Crédit photo PAULINE RABILLOUX

Les réponses standardisées apportées par les entreprises de service satisfont de moins en moins une clientèle devenue très exigeante. Pour répondre aux besoins spécifiques des clients, l’esprit de service doit être une valeur partagée par l’ensemble de l’organisation, dans sa culture comme dans sa gestion des ressources humaines.

E & C : Le secteur des services est en pleine mutation. Quels sont ses principaux changements ?

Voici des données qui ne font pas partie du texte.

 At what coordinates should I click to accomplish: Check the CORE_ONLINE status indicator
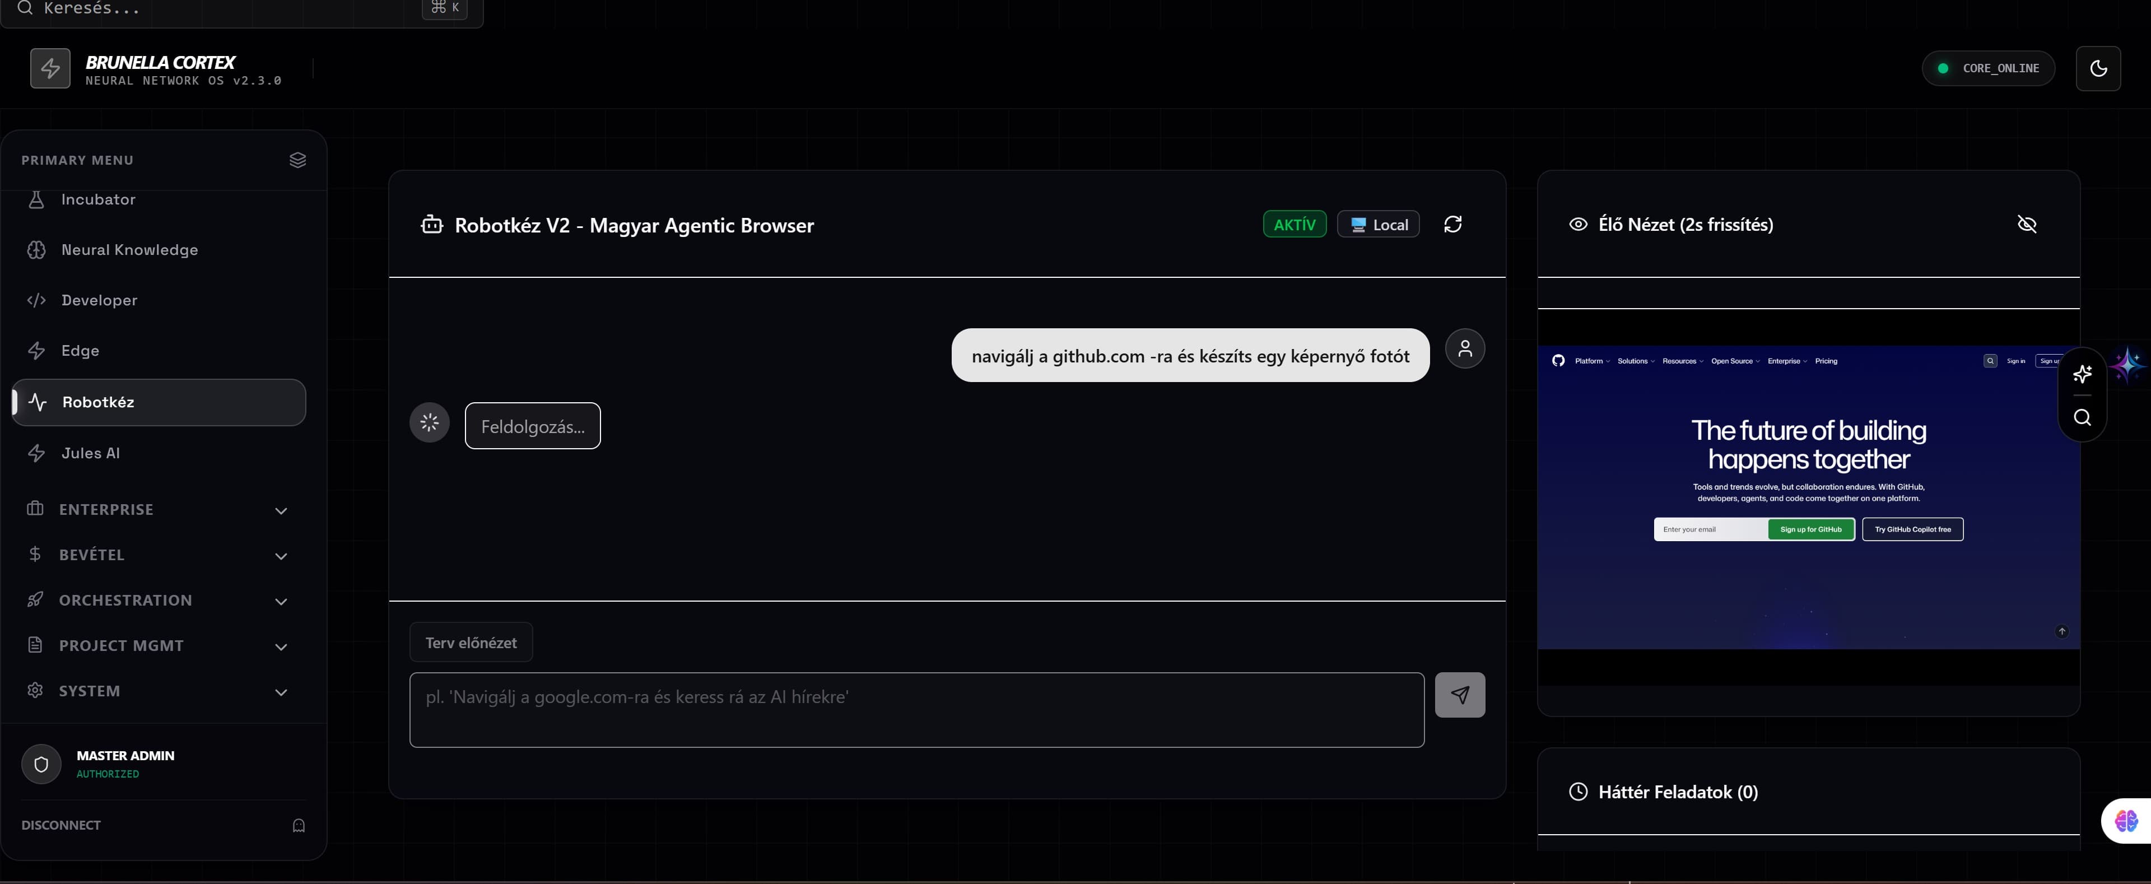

Muriel Jougleux : C’est une évidence depuis plusieurs décennies de dire que l’économie a basculé de l’industrie vers les services. Mais justement, ce développement s’est accompagné d’une massification qui nuit parfois à la spécificité du service, qui est toujours une co-conception et une coproduction entre une entreprise et un client particulier. Les entreprises de service ont largement standardisé leur offre, rationalisé leurs métiers et leurs processus, notamment au travers de démarches qualité, pour répondre de manière satisfaisante à la plupart des demandes, et ce au meilleur coût, en optimisant leur profitabilité. Pourtant, cette logique de qualité “du” service achoppe aujourd’hui sur la qualité “de” service, ou encore sur l’esprit de service, ce supplément d’âme qui permet de satisfaire vraiment les attentes du client en ce qu’elles ont de singulier. En effet, les organisations du travail néotayloriennes, qui permettent de traiter les demandes en nombre, trouvent leur limite dans le fait qu’elles génèrent potentiellement une insatisfaction du client. Ce dernier a l’impression de ne pas être écouté lorsqu’on lui propose une solution qui n’a pas été pensée en fonction de sa demande singulière. Lieu d’une rencontre entre l’entreprise et son client, le service est aussi souvent le révélateur de la contradiction entre l’intérêt de celle-ci et l’intérêt de celui-ci, entre l’intérêt du producteur et celui du consommateur.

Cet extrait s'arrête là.